导师说,他们那个时代没有取得资讯的渠道,每个人都很穷却开心着。他无法想象我们的时代。我们还年轻却已经老了。这是个那么可怕的时代,所有的理想泯灭,像黑漆的房间,凭想象在空洞的墙壁上画着不会发光的太阳。因为不满足不停的画着画着,直到画的精疲力尽,眼花缭乱,然而继续迷失,不肯走出房间。
不相信牵引的力量,害怕失败和打击,继续呆在黑房间,直到怀疑精神错乱。
这个阶段,不停的改变对作品的设想和方案,没有一个达到满意的点,任何企图靠近艺术的形式都无法立稳,因为那只是拼凑。我发现了更深刻的弊病。
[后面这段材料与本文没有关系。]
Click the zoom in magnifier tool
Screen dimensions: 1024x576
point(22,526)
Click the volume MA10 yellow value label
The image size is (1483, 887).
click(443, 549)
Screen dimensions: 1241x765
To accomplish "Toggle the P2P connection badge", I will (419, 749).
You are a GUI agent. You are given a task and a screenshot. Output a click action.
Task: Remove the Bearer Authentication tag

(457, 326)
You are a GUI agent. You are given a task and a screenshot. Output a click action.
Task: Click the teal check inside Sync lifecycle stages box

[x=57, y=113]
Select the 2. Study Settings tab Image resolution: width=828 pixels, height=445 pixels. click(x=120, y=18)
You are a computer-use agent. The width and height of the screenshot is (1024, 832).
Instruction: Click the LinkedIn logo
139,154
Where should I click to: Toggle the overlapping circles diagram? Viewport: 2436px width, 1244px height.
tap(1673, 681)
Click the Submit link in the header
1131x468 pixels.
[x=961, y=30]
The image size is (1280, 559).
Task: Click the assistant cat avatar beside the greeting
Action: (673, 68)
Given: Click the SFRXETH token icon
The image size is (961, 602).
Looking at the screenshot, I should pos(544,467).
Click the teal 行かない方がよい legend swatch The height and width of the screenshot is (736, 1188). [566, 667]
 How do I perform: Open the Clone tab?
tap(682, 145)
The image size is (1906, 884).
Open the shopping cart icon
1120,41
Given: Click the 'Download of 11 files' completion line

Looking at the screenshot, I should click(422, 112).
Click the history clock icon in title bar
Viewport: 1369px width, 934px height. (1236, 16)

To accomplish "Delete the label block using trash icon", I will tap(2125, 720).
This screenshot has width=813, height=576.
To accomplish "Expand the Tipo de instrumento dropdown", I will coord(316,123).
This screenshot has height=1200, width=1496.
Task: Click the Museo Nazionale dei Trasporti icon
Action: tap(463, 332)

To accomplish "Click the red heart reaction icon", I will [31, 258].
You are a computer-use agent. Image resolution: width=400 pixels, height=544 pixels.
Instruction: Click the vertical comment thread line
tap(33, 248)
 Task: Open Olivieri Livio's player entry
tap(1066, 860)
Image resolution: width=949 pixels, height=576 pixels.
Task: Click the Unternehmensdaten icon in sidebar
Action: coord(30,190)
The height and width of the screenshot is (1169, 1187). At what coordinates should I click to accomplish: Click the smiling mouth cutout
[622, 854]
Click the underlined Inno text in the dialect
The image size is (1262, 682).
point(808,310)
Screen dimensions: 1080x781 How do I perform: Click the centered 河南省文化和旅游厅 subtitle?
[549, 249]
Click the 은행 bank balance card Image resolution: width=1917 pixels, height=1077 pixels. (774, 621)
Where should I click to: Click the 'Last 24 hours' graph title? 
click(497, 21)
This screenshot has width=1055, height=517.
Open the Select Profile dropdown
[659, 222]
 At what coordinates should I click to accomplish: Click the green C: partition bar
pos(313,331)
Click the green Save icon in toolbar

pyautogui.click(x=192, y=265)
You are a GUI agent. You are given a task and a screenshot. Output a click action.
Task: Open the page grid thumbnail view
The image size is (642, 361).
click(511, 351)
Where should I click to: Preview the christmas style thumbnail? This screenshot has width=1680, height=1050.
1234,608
每次作品的过程中我都产生巨大而空洞的惧怕。过去的所有性格障碍和长期以来的混乱麻木都化作妖魔在成事的路上张扬。而向上和单纯的愿望以微弱的声音抗衡指引。肉体与灵魂之战。技巧和智力成为肉体与世俗的帮凶,他们不愿看到一个刚刚被奴化和麻木的我回复成原始而自然的我。
在争斗中,我企图封闭,我待在房间不停的听郑钧的声音。继续每天一张的黑白照片打印。打印机缺墨,中断。吃饭。周遭的物质世界,阻碍我的具体。